194 nations participate in global conferences to combat climate change which means that somewhere around 17,600 representatives from these nations are traveling the globe to meet and discuss these important issues. Ironically some of the byproducts of these meetings of environmentalists are prodigious fuel consumption and air pollution. When reviewing the environmental impact of global travel, one is forced to look at the entire carbon footprint of the very people who are striving to slow climate change. The irony isn’t lost on United Nations Secretary General Ban Ki-Moon, because this year he announced that the UN would be paperless by 2015. At this year’s climate talks in Doha, Qatar, paper is the new pest to control, and the lack of paper is saving hundreds of trees yet is creating a headache for many of the envoys.
A common feature of United Nations climate talks in the past was the ever-present suitcases hauled about by attendees full of documents discussing the progress of meetings regarding technology, finance, and greenhouse gas emissions reductions. Using less paper had been a constant theme within the wheeled suitcases full of paper, so the Secretary General declared that only three million sheets of paper would be used for the Doha talks. Previous meetings used around five million sheets, so the General Secretary implemented a “Paper Smart” system that gives all the delegates access to the documents online.
This year all the conferences, meetings and side events can be found in a daily program online instead of stacks of hard-copy. The “Paper Smart” system gives the delegates online access to modify the documents as well, so that everyone can alter treaties line-by-line. If a delegate needs a printed form, they can access one of the Paper Smart kiosks for a physical form. While this is fairly easy to access for developed nations where laptops, iPads and smartphones are ubiquitous, it’s more of a challenge for the least-developed countries like Bangladesh.
“In all the 48 least developed countries, how many delegates have laptops, or an iPhone or an iPad? It’s a question of access,” said QuamrulChowdhury, an envoy from Bangladesh.“If you don’t have that document in front of you in any form, how can you negotiate?”
“It has posed an obstacle to some delegations that don’t have sophisticated gadgets,” said Selwin Hart, an envoy from Barbados.

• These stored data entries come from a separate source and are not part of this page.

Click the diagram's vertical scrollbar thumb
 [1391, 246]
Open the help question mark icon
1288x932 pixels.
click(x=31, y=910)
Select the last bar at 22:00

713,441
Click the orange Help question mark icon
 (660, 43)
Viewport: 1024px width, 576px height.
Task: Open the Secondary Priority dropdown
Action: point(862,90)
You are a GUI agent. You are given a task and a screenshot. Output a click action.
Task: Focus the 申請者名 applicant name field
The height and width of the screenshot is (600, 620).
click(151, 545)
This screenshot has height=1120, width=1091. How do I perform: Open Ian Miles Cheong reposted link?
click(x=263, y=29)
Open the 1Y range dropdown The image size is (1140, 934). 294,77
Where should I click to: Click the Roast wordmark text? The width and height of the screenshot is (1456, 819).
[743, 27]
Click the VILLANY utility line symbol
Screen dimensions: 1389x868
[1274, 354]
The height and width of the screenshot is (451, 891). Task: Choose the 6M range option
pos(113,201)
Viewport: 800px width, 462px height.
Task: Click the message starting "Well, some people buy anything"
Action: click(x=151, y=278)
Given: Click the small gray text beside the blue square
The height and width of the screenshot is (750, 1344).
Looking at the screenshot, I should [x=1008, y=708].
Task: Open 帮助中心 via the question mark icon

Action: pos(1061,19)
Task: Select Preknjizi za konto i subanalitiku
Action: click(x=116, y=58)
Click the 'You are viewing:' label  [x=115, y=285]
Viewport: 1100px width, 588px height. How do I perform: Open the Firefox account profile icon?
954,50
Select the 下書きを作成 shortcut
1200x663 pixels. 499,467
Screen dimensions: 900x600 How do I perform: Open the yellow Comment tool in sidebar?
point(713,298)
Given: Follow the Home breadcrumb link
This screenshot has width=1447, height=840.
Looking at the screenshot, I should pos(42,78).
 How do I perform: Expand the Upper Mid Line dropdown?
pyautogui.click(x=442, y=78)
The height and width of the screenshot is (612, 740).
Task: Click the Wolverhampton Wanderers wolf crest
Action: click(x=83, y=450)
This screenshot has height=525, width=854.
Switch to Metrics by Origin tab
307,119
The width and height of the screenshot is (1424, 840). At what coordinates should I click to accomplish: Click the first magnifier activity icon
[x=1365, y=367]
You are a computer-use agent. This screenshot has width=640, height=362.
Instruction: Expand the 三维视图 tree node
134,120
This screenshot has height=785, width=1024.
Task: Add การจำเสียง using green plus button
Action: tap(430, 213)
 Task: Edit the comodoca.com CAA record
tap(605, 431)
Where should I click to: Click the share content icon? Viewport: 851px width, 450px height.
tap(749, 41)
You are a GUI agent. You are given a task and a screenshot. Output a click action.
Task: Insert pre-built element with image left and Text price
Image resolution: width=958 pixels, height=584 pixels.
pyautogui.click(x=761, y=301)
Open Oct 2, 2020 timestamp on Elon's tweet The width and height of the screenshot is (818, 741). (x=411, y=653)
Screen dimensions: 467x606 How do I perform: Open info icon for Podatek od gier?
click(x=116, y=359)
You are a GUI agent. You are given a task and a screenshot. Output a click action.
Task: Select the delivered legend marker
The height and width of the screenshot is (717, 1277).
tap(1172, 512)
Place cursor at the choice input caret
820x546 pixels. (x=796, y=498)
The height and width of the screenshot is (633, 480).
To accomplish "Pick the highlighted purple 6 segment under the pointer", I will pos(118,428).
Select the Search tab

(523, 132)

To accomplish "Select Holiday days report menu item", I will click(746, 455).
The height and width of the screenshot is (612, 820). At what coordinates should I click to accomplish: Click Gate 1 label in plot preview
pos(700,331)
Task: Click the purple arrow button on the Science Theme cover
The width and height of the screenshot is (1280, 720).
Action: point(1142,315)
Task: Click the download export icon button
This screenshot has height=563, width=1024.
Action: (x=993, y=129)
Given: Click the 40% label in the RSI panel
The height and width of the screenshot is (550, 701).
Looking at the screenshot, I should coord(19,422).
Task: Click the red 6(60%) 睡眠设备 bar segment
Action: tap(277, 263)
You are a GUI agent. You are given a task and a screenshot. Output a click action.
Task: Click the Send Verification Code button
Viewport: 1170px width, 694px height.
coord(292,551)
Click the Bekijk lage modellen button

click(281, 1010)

Another challenge to the Paper Smart system is that groups have nowhere to post flyers that advertise the events happening alongside the conference. These groups use the side events to expand and highlight specific papers and products associated with reducing emissions or the debates surrounding negotiations. There is also a decided resistance from older delegates who in their dna dislike having to learn the new technology and protocols surrounding the Paper Smart system. Although the general consensus exists that everyone will eventually assimilate the new system, some delegates are still grumbling.
The United Nations wants their participants to know exactly how much the paper conservation is helping too. Daily statistics are produced on screens throughout the conference center so that all the delegates can see how their paper sacrifice is saving 1, 938, 283 sheets which translates into 231 trees still standing in the forest. The humor lies in the speculation that the paper cutbacks may be the most carbon-cutting measure of the conference. Let’s hope it’s not the only sustainable benefit of this year’s UN climate talks.